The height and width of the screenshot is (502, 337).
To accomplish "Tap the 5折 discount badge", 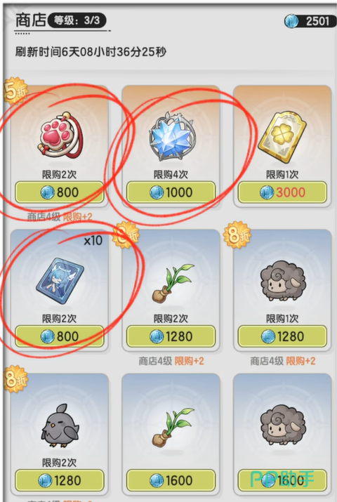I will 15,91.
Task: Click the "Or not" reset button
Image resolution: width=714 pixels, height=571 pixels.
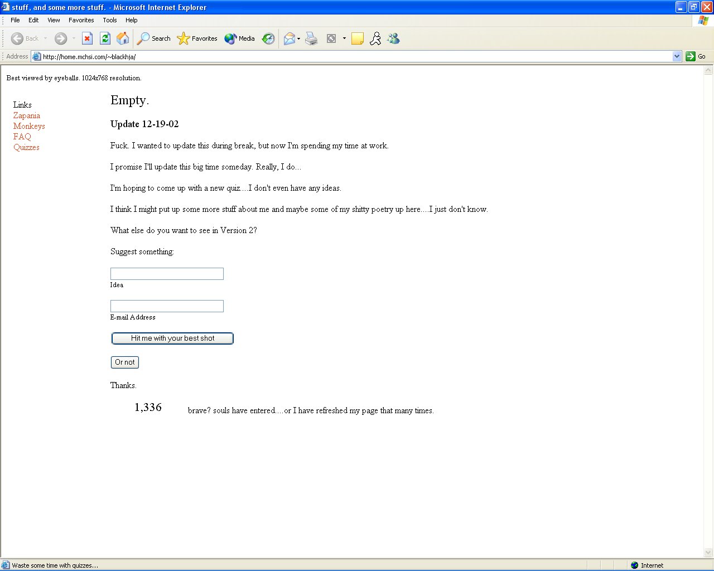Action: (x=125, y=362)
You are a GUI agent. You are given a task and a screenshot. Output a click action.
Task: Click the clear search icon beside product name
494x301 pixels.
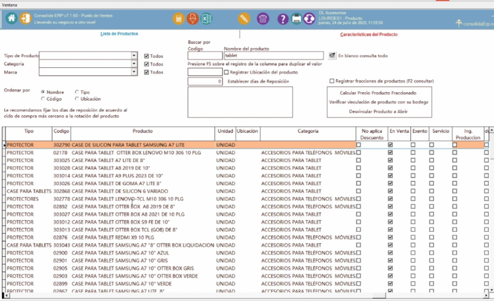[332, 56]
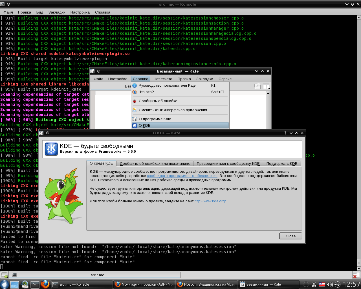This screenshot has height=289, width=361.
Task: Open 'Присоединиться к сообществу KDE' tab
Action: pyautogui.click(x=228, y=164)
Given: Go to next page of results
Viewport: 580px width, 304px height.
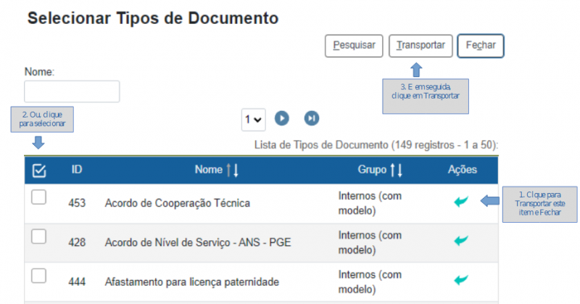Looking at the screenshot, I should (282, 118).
---
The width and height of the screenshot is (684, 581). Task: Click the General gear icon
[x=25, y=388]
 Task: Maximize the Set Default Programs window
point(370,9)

- [Problem details] Could you repeat exactly the lines above from the line with "You are a GUI" up to and including the line with "Task: Click the clear", and only those?

- [Result of this task]
You are a GUI agent. You are given a task and a screenshot. Output a click action.
Task: Click the clear search icon beside product name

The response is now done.